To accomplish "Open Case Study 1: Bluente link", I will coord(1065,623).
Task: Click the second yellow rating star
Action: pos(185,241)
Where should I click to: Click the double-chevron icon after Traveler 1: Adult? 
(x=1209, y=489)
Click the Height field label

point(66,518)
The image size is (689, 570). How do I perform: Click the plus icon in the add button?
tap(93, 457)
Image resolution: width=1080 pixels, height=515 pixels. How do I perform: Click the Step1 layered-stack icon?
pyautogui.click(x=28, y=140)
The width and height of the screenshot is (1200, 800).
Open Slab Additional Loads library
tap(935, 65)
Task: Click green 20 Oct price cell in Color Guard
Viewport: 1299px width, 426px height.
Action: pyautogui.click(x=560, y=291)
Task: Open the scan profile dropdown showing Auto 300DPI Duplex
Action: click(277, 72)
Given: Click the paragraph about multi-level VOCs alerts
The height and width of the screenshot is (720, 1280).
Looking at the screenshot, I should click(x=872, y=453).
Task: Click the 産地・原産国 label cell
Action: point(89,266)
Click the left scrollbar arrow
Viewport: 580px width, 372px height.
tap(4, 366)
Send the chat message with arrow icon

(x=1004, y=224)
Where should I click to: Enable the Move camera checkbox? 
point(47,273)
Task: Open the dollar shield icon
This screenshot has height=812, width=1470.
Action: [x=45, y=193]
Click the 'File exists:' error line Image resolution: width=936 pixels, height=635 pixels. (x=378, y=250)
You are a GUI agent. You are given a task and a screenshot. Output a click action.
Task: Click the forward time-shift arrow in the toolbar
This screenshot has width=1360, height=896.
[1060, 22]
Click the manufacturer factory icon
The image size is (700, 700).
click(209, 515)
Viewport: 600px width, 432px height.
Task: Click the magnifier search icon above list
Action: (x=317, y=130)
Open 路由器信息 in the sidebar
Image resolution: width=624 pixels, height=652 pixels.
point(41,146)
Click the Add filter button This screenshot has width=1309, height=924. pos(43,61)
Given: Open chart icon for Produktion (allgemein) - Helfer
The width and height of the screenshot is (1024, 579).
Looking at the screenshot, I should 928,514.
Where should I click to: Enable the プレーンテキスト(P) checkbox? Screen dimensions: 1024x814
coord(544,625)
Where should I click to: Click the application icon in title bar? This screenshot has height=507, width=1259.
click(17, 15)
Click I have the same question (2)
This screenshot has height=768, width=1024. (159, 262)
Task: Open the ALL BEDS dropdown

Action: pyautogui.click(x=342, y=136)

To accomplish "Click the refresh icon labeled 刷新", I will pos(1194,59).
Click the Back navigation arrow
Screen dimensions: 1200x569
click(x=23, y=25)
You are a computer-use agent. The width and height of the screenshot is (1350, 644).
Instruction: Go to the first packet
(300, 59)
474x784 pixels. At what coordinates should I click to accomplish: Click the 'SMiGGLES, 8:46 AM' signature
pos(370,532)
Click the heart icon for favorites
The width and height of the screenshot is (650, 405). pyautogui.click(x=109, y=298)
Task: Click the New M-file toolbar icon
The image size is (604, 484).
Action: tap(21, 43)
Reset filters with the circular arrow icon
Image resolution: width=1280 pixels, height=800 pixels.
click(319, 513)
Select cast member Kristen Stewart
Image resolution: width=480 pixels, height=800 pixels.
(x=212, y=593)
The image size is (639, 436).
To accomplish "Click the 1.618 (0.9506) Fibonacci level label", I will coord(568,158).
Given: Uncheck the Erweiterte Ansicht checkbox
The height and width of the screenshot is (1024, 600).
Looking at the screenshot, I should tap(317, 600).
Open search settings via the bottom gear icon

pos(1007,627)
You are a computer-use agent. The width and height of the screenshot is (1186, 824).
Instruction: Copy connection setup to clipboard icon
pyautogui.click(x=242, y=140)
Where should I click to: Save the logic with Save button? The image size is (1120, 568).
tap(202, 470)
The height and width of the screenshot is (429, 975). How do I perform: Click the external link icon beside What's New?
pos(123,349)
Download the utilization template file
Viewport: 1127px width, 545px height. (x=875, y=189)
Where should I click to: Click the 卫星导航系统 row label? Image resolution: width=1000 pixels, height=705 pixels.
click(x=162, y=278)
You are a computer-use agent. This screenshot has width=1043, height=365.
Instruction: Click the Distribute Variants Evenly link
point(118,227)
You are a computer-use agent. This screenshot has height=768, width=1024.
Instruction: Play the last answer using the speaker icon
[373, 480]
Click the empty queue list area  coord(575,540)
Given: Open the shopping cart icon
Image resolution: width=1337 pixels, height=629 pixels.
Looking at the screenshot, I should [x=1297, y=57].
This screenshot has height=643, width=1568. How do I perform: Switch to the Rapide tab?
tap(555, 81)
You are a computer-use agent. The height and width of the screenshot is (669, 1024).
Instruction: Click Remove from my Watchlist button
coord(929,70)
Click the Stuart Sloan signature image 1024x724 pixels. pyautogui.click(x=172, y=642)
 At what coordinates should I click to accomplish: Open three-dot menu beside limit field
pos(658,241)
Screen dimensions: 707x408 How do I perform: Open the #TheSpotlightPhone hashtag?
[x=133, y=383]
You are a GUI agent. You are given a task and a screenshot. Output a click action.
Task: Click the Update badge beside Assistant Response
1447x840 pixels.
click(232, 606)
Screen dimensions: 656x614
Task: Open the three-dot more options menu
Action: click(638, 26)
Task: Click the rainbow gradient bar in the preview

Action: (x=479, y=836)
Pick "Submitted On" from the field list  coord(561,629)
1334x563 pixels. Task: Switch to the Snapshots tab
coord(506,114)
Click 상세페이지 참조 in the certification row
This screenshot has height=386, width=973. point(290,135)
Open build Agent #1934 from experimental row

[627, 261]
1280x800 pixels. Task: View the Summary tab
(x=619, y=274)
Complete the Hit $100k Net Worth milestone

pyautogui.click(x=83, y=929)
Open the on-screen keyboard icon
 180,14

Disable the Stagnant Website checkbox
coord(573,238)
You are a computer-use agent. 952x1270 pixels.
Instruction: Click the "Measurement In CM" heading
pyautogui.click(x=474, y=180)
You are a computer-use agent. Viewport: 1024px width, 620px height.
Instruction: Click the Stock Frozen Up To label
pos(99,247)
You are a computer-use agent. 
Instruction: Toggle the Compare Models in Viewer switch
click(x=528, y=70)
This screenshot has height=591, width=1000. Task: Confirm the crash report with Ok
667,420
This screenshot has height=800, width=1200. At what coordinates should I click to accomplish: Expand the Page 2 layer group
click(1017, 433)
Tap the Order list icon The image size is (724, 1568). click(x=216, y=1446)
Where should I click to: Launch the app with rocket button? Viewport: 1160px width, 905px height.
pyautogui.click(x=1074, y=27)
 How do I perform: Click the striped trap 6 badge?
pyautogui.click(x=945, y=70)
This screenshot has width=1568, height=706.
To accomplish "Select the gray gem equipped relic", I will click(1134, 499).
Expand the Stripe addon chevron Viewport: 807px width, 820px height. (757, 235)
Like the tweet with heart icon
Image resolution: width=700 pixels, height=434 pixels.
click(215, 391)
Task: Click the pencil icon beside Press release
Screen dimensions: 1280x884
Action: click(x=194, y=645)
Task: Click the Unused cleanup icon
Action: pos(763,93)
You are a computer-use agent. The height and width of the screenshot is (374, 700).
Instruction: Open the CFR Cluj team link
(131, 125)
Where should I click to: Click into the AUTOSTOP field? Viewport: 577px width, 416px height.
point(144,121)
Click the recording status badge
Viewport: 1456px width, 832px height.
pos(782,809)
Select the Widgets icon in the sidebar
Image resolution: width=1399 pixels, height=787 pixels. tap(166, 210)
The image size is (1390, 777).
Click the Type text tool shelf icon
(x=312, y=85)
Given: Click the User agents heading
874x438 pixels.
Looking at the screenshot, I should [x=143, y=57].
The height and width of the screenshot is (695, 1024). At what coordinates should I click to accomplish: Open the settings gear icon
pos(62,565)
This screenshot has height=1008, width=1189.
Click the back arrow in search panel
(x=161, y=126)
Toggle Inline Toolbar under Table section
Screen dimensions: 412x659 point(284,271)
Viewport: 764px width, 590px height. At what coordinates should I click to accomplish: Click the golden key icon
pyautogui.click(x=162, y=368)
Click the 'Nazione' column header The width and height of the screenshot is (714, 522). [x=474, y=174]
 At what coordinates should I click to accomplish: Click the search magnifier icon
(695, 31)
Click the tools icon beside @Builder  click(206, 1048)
= = = =
Work required - Find the word "computer" in the entries above and gather every line that holds it.

Answer box -
You are a computer-use agent. The width and height of the screenshot is (1350, 644).
You are a computer-use agent. The width and height of the screenshot is (1186, 824).
You are a computer-use agent. This screenshot has width=1043, height=365.
You are a computer-use agent. This screenshot has height=768, width=1024.
You are a computer-use agent. The height and width of the screenshot is (669, 1024).
You are a computer-use agent. 952x1270 pixels.
You are a computer-use agent. Viewport: 1024px width, 620px height.
You are a computer-use agent. 
You are a computer-use agent. The height and width of the screenshot is (374, 700).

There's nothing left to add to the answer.